Friday, April 29, 2005

In A Citable Decision, TTAB Rules On Three Discovery Motions in Pioneer v. Hitachi Slugfest

In the Board's fourth citable decision of 2005, Japanese electronics giant Hitachi came out on top in a knock-down, drag-out discovery battle with fellow Japanese electronics giant Pioneer. Pioneer Kabushiki Kaisha v. Hitachi High Technologies America, Inc., 74 USPQ2d 1672 (TTAB 2005). Applicant Hitachi seeks to register the mark SUPERSCAN ELITE for audio and video systems, but Opposer Pioneer claims likelihood of confusion with and dilution of its registered trademark ELITE for audio and video equipment.

Pioneer also claims that Hitachi lacked a bona fide intention to use the SUPERSCAN ELITE mark, and as to that issue Pioneer noticed the depositions of six Hitachi employees. Hitachi contended the these depositions were duplicative, unnecessary, and vexatious, and it moved for a protective order under FRCP 26(c)(1). The Board found good cause for and granted the motion as to three witnesses: one had no "unique or superior personal knowledge of the facts," and two had no demonstrated knowledge relevant to the issue. The other three witnesses, however, "took an active role in generating information for others regarding the use of the SUPERSCAN ELITE mark;" therefore the Board denied Hitachi's motion in part. However, it ordered that these three depositions be limited to three hours per deponent, be limited to the issue of Hitachi's bona fide intent, and be conducted consecutively over one-and-one-half days.


In the second motion, Pioneer sought sanctions in the form of a judgment, pointing to Hitachi's failure to produce witnesses for scheduled depositions after Hitachi had filed a motion for a protective order but before that motion was decided. The Board ruled that Hitachi's conduct was not sanctionable.

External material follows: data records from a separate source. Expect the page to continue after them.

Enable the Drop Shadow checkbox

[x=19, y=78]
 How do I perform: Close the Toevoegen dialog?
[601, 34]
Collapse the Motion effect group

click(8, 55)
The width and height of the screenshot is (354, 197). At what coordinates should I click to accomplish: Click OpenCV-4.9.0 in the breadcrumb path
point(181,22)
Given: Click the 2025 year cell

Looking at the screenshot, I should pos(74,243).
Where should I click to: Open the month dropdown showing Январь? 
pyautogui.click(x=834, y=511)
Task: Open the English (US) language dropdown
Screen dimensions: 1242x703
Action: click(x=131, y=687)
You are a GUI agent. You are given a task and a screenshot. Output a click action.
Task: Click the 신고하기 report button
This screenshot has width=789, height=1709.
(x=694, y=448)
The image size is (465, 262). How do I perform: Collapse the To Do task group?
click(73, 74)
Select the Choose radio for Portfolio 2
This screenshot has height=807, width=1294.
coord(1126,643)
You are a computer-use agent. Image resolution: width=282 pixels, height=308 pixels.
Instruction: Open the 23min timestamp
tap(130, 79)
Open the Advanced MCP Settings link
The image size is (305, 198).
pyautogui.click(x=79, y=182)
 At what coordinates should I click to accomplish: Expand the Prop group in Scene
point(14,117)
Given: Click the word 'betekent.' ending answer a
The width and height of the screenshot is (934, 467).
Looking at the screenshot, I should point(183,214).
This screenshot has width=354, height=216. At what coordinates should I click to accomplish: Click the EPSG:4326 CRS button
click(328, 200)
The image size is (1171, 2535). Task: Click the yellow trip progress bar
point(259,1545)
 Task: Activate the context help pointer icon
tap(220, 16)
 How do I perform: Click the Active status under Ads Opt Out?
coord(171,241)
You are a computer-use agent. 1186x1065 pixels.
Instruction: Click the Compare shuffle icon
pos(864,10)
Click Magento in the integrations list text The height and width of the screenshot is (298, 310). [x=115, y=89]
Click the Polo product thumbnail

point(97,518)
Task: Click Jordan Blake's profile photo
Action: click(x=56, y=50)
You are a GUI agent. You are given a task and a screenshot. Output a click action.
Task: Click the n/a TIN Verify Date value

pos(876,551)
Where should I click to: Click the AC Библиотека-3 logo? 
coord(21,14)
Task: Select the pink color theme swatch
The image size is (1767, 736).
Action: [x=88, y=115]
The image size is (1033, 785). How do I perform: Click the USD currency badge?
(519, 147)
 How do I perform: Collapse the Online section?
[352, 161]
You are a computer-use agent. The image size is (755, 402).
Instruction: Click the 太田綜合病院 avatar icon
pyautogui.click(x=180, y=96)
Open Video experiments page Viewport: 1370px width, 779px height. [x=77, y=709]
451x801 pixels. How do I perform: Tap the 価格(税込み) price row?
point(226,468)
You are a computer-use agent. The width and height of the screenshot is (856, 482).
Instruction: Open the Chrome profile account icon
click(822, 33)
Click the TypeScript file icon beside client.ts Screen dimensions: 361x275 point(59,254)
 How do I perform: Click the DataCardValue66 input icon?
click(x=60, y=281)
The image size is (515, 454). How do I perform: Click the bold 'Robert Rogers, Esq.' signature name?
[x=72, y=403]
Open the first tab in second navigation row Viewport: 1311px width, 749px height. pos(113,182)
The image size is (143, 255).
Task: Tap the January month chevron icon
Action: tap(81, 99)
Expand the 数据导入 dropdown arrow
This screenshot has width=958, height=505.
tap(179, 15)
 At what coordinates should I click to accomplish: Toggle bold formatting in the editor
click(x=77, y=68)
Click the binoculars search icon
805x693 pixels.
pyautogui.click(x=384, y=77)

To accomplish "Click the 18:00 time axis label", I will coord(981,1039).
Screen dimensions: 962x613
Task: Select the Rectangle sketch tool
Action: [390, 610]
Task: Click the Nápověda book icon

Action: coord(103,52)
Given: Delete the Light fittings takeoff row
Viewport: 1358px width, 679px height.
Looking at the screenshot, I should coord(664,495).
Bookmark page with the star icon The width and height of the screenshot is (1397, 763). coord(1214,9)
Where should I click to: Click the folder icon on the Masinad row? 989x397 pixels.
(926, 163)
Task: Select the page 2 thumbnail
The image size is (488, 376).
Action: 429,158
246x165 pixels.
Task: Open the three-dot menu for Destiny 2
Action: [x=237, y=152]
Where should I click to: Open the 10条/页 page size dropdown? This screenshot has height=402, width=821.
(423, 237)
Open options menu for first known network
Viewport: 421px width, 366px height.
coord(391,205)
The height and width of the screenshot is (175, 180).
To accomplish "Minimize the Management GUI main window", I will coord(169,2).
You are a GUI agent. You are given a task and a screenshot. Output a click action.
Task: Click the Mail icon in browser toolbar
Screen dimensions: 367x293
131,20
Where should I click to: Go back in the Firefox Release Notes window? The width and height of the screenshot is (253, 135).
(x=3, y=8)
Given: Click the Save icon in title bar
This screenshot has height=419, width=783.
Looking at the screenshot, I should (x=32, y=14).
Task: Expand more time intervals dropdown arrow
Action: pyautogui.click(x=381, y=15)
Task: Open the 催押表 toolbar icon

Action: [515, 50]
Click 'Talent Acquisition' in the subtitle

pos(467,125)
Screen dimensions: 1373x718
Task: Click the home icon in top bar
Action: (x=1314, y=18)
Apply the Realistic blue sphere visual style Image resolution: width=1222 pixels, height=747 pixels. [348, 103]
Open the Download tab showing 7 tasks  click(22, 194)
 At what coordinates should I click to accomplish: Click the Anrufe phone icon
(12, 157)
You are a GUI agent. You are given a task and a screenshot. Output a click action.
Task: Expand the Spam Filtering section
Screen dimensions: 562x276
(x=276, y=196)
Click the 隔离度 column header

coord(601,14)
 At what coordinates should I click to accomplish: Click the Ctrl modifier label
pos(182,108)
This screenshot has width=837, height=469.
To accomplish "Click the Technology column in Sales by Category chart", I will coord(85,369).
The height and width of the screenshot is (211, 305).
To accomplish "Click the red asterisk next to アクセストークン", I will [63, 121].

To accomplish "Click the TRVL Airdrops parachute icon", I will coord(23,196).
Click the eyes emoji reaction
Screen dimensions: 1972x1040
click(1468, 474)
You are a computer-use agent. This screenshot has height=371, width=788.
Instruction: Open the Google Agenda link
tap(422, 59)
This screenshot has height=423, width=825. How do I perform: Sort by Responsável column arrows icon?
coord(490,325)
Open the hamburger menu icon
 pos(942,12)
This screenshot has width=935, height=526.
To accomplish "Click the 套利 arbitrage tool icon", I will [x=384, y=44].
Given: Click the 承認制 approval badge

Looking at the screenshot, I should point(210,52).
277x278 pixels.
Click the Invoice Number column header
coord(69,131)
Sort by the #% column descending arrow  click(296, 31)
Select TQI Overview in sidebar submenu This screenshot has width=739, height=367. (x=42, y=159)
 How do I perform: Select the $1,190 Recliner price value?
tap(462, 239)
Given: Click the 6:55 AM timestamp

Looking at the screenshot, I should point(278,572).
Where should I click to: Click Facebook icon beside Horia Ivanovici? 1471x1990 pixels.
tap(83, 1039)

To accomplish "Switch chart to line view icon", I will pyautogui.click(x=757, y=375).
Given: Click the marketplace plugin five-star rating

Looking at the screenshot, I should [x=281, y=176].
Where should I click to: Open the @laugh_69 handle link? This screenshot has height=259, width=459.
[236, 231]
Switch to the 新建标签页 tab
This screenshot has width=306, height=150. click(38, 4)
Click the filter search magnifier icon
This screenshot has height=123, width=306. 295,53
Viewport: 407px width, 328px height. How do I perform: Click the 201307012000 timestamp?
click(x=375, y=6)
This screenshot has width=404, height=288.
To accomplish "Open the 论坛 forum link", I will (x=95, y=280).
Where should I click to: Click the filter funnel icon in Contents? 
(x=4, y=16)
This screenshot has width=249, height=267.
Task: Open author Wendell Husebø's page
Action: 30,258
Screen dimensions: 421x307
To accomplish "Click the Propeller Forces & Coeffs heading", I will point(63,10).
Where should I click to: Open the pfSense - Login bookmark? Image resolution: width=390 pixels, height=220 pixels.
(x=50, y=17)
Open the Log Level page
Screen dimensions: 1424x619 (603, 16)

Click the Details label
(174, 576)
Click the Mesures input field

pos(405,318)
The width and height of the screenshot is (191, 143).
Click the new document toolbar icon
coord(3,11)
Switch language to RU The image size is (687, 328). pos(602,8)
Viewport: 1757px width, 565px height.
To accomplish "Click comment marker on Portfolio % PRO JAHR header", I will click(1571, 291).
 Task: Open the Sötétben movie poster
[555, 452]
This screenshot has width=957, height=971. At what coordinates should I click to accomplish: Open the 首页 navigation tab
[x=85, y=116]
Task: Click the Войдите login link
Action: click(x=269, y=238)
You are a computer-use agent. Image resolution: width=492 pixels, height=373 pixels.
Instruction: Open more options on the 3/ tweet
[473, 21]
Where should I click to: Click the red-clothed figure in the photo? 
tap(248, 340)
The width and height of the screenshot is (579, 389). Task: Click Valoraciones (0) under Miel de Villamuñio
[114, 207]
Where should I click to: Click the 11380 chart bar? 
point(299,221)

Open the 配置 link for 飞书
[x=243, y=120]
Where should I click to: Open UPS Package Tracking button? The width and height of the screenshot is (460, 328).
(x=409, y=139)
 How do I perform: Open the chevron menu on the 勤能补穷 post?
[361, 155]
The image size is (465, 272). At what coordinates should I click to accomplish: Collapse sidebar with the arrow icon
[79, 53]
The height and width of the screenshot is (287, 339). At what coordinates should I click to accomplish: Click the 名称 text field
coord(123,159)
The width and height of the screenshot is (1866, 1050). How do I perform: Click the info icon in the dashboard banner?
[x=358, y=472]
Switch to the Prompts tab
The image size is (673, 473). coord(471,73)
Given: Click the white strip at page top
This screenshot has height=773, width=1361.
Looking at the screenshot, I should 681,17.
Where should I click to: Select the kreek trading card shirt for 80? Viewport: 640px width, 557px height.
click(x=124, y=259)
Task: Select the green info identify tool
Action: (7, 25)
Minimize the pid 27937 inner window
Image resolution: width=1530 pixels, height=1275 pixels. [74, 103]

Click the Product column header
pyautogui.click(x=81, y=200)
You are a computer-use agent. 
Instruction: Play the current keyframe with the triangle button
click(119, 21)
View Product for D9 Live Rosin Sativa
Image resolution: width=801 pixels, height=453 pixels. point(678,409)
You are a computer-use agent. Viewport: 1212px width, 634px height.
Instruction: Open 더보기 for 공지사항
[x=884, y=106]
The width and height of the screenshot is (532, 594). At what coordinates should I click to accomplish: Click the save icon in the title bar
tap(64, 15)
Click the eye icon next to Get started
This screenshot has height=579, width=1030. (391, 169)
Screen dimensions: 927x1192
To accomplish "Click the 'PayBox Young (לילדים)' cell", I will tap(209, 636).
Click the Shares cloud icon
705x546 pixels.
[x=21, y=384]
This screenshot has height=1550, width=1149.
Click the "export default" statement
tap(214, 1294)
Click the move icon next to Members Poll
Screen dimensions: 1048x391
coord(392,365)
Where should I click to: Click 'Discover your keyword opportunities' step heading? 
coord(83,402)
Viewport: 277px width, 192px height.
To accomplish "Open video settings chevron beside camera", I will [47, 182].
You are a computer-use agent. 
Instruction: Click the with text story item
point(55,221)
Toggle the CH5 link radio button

Thirdly, Hitachi moved to compel production of certain documents relating to a survey commissioned by Pioneer. Automatic disclosure of expert reports is not required in TTAB proceedings (compare FRCP 26), but Hitachi served a Rule 34 request for production of documents and things relied up on by Pioneer's expert. Pioneer produced some documents, but it later claimed that other documents were not in its possession, custody, or control. By then, discovery had closed and it was too late for Hitachi to subpoena the documents from the expert. The Board again sided with Hitachi:

"Here, we find that Hitachi acted reasonably in assuming that documents related to the survey Pioneer commissioned would be in Pioneer's possession or control, and that Pioneer acted unreasonably in failing to inform Hitachi that they were not, thereby depriving Hitachi of the opportunity to timely seek a subpoena and obtain the documents by other means. A party may not mislead its adversary by stating that it will produce documents, and then fail to do so and claim that the documents are not within its possession or control."

The Board ordered Pioneer to produce the requested documents, if under its control, or file a declaration "with a full explanation of its request to [the expert] for copies of the responsive documents and the rational provided by [the expert] for any refusal to provide such copies." In the latter case, the Board will then suspend proceedings to allow Hitachi time to subpoena the documents.

Pioneer ELITE

Finally, the Board ordered discovery re-opened for purposes of the three depositions of the Hitachi employees and the production of survey documents by Pioneer.

TTABlog comment: Why, you might ask, was this case deemed citable? I think merely because it provides an example of the Board exercising its power under FRCP 26 to control discovery. The decision doesn't seem to break any new ground, nor involve a particularly interesting factual situation. If anyone has another idea, please let me know.